CONSIGNE
Reproduisez fidèlement le passage du texte sur le bonheur qui commence à « Ma mère a été » et se termine à « également à l’adolescence. ».
[TEXTE FOURNI]
Apprendre à être heureux

Je pense qu’il n’est pas toujours vrai de dire que les gens heureux n’ont pas d’histoire. Je me suis entraînée à être heureuse, j’ai choisi d’être heureuse comme un athlète choisi un sport olympique et décide de s’entraîner chaque jour en vue d’atteindre son objectif.

Ma mère a été marquée par l’époque où il fallait faire son devoir, faire des sacrifices et où le plaisir était suspect. C’est la conception de la vie que j’avais également à l’adolescence.

Mon conjoint, un professeur de catéchèse, avait une conception toute différente de la vie. Pour lui, nous sommes sur la terre pour être heureux, pour participer à la création. Nous sommes sur la terre pour nous dépasser, oui, mais cela ne doit pas nous rendre malheureux. Au contraire, cela doit nous combler, nous devons en tirer une satisfaction. Nous n’avons pas à être masochiste, nous n’avons pas à cultiver le malheur.
[/TEXTE FOURNI]
[DONNÉES FOURNIES]
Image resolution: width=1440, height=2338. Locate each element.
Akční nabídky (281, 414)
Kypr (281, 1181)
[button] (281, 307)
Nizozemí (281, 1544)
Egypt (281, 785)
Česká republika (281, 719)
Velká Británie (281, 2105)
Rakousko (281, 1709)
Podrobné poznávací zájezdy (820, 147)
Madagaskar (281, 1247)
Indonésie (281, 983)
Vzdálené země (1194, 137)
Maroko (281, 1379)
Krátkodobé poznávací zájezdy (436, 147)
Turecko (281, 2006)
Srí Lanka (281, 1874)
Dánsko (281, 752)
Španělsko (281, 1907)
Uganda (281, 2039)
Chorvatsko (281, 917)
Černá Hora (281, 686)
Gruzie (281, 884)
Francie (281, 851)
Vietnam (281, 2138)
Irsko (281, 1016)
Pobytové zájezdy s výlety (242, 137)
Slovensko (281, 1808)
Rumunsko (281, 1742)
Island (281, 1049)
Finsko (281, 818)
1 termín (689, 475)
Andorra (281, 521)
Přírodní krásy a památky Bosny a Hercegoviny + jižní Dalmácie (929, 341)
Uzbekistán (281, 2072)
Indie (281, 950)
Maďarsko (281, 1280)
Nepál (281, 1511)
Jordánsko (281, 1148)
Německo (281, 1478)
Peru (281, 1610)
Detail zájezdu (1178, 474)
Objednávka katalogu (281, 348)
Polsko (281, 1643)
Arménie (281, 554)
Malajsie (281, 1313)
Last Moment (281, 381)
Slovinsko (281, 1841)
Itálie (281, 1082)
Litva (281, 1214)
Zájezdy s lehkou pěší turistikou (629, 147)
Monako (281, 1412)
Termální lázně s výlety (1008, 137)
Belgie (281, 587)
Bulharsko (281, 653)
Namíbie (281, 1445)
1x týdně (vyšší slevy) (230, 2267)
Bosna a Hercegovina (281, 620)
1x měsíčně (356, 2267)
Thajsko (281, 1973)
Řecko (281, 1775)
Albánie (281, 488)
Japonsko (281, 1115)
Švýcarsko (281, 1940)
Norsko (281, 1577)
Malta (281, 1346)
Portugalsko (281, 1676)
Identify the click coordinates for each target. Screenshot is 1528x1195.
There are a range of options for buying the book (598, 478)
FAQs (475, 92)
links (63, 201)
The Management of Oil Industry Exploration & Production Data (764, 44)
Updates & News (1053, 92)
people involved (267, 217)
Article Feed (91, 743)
[/DONNÉES FOURNIES]
SOLUTION PROPOSÉE
Ma mère a été marquée par l’époque où il fallait faire son devoir, faire des sacrifices et où le plaisir était suspect. C’est la conception de la vie que j’avais également à l’adolescence.